(Source data)
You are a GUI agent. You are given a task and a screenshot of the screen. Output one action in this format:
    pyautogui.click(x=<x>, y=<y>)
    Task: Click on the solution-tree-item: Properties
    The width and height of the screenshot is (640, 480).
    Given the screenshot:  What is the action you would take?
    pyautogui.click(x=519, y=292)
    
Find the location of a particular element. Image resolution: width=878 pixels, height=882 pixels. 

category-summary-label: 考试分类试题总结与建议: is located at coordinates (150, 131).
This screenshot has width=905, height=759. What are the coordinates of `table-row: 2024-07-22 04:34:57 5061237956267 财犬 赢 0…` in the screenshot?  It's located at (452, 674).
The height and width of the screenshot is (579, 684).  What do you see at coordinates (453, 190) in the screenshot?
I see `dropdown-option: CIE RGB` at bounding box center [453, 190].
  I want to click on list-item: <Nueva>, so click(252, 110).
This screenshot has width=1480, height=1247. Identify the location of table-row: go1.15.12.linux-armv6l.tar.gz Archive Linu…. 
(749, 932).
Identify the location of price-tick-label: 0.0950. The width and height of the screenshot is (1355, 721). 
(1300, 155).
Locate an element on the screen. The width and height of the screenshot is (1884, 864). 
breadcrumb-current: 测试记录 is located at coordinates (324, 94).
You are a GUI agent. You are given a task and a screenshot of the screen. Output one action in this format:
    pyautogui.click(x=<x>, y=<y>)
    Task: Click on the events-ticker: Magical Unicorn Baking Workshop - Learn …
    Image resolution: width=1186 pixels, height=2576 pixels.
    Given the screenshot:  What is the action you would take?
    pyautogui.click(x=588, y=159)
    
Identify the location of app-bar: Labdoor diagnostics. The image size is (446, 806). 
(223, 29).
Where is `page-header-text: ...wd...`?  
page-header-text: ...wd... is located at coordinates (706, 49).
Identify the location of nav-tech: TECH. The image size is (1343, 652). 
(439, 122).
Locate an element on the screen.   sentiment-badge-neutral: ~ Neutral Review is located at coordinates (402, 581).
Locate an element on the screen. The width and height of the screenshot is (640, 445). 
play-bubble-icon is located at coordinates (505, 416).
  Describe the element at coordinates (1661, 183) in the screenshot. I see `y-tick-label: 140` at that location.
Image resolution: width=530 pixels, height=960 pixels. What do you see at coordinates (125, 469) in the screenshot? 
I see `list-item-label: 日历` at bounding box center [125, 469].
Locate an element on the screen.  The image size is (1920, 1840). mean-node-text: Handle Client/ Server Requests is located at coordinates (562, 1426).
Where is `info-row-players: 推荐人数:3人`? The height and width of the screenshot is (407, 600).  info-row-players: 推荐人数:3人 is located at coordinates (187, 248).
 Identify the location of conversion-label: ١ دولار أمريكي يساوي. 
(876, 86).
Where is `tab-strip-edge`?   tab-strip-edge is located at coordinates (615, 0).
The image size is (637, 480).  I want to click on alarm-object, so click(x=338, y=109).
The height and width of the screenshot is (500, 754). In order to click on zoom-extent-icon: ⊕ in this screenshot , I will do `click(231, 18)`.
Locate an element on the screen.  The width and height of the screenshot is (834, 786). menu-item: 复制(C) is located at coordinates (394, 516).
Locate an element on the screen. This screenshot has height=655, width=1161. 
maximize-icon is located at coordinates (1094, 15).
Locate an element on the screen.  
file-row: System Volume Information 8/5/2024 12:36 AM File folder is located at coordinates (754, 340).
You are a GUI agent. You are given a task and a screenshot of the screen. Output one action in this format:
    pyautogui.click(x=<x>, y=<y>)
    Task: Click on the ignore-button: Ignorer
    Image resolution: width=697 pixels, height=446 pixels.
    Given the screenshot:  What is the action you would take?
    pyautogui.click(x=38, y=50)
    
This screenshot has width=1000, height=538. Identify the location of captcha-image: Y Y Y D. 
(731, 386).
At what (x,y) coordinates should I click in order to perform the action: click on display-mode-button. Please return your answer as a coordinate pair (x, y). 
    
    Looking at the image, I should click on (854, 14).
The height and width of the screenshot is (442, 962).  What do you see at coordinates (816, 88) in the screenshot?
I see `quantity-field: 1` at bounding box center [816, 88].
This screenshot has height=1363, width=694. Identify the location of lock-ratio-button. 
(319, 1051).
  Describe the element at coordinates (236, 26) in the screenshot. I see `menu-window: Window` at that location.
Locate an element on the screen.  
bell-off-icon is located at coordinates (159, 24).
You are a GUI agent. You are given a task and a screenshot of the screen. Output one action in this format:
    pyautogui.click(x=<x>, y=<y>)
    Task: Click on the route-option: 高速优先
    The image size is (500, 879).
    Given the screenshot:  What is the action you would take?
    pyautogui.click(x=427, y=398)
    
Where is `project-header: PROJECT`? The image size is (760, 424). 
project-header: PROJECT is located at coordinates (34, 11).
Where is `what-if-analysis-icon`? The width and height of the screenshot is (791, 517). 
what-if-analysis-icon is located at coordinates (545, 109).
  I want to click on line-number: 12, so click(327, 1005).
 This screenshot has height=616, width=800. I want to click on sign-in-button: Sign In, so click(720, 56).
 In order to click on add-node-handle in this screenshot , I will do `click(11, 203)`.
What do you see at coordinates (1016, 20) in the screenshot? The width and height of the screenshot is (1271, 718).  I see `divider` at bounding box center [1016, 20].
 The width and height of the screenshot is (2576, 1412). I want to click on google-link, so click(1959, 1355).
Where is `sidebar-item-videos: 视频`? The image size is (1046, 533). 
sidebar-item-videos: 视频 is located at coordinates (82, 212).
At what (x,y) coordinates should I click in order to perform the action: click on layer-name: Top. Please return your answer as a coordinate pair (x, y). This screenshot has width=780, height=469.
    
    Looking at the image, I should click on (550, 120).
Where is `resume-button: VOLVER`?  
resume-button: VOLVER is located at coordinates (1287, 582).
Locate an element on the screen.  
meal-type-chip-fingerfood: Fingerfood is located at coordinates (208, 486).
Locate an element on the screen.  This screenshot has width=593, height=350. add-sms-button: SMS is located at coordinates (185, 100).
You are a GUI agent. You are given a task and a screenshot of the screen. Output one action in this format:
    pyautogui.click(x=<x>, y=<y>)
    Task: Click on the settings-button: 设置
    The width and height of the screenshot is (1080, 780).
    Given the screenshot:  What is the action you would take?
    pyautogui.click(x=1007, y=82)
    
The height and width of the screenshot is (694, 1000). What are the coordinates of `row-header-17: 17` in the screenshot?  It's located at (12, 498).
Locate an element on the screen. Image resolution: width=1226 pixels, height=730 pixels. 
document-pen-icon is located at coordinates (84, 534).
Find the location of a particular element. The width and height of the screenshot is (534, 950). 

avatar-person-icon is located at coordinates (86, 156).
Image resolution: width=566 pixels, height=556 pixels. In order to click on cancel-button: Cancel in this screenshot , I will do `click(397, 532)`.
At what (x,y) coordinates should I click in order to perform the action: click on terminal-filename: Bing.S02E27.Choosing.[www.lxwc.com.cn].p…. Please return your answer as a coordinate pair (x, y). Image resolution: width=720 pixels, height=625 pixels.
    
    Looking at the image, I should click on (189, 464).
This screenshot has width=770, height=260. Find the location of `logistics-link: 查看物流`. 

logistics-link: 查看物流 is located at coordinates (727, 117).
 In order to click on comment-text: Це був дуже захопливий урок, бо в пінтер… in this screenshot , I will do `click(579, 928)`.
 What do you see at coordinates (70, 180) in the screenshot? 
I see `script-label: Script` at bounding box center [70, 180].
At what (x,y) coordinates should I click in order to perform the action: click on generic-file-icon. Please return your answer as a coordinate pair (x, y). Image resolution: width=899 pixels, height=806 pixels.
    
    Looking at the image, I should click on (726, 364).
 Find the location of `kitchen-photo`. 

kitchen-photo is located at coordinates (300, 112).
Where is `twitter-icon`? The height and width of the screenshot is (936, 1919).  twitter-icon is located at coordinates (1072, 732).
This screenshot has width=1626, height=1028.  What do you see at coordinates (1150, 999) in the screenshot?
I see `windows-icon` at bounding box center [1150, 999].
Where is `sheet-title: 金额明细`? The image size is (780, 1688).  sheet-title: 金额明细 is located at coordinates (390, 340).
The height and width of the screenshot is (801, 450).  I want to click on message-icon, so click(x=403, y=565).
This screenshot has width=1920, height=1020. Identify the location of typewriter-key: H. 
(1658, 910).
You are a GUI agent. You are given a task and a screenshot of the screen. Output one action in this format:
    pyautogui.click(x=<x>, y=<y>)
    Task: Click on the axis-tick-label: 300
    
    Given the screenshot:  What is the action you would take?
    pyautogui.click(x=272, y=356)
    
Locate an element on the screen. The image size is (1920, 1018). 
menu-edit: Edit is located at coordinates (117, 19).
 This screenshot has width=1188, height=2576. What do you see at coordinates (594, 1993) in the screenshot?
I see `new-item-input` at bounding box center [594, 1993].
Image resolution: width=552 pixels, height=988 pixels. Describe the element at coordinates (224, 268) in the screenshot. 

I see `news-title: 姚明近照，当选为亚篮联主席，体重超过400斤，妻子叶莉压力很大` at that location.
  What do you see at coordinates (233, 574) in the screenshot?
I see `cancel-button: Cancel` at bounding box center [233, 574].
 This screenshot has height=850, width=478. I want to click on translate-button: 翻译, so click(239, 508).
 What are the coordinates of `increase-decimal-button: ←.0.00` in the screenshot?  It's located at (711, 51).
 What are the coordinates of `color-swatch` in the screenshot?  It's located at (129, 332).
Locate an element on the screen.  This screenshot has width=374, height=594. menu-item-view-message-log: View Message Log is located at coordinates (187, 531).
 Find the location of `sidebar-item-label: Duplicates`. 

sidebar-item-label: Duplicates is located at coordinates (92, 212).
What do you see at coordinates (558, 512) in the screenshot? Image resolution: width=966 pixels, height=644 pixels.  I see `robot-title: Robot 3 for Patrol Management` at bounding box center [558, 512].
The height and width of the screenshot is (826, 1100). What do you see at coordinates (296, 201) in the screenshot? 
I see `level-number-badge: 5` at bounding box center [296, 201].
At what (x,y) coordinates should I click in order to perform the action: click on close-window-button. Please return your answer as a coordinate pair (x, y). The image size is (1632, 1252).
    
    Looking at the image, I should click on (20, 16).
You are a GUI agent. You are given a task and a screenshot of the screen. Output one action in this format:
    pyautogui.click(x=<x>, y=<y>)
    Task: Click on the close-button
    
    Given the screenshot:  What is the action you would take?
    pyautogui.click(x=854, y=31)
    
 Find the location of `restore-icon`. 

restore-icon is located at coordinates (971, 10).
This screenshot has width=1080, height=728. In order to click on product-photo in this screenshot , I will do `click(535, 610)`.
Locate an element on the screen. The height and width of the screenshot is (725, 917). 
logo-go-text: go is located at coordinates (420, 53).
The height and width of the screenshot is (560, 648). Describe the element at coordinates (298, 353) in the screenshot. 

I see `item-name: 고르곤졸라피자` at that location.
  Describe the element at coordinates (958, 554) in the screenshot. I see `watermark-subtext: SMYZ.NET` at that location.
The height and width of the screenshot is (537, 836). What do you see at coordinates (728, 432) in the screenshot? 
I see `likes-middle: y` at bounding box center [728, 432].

ACTIVITY: Lay out as a numbered list, skipping blank lines, the lines above beginning with the one containing "Image resolution: width=566" and ending with the one containing "logistics-link: 查看物流 is", both included.

SOLUTION TO THIS EXERCISE:
1. Image resolution: width=566 pixels, height=556 pixels. In order to click on cancel-button: Cancel in this screenshot , I will do `click(397, 532)`.
2. At what (x,y) coordinates should I click in order to perform the action: click on terminal-filename: Bing.S02E27.Choosing.[www.lxwc.com.cn].p…. Please return your answer as a coordinate pair (x, y). Image resolution: width=720 pixels, height=625 pixels.
3.     Looking at the image, I should click on (189, 464).
4. This screenshot has width=770, height=260. Find the location of `logistics-link: 查看物流`. 
5. logistics-link: 查看物流 is located at coordinates (727, 117).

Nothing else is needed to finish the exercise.